══ Records shown ══
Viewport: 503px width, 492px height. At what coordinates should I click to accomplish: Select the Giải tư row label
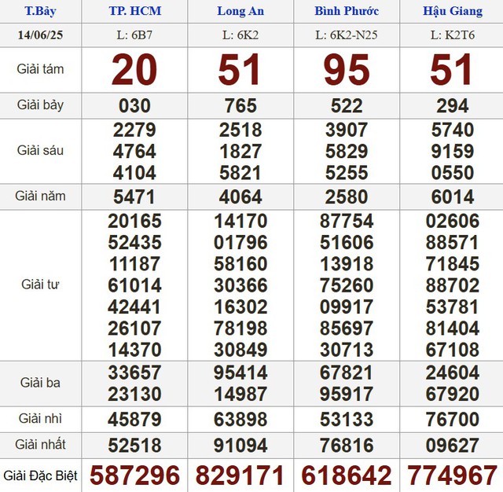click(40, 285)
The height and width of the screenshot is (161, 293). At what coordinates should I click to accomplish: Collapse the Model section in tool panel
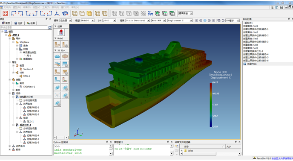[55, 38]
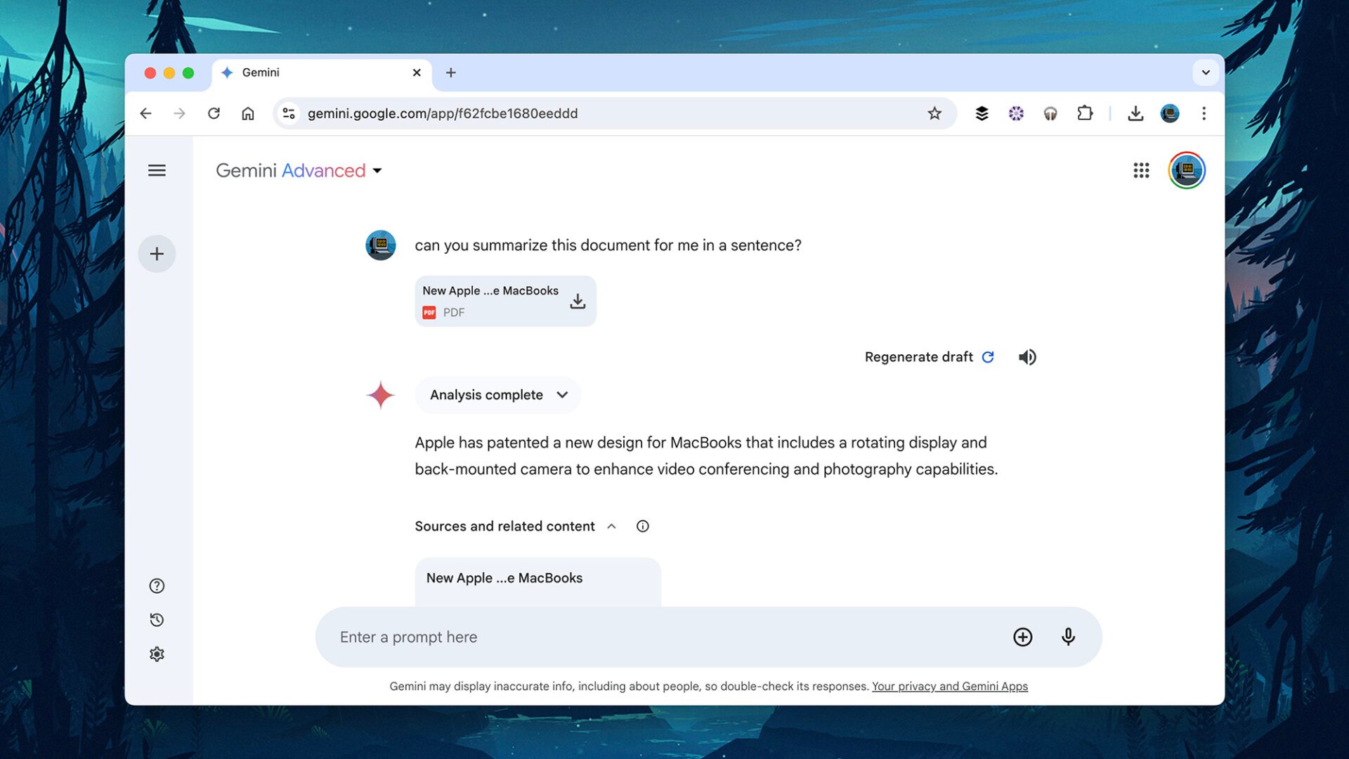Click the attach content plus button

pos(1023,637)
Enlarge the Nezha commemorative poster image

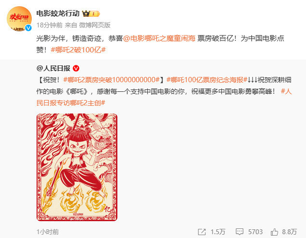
═══
══ Records shown ══
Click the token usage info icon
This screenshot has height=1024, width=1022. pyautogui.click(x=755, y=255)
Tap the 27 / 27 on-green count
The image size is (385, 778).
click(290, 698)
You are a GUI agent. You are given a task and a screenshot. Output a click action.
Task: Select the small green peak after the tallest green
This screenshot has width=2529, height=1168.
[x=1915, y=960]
═══
### Your goal
The copy should hold exactly the lines above from the one with "Viewport: 503px width, 492px" through the one with "Enlarge the Nezha commemorative poster image", both ends counted, and no pictures at all.

### Response
Viewport: 503px width, 492px height. At what coordinates should I click to accomplish: Select the Giải tư row label
click(40, 285)
The height and width of the screenshot is (161, 293). At what coordinates should I click to accomplish: Collapse the Model section in tool panel
[55, 38]
Click the attach content plus button

pos(1023,637)
Enlarge the Nezha commemorative poster image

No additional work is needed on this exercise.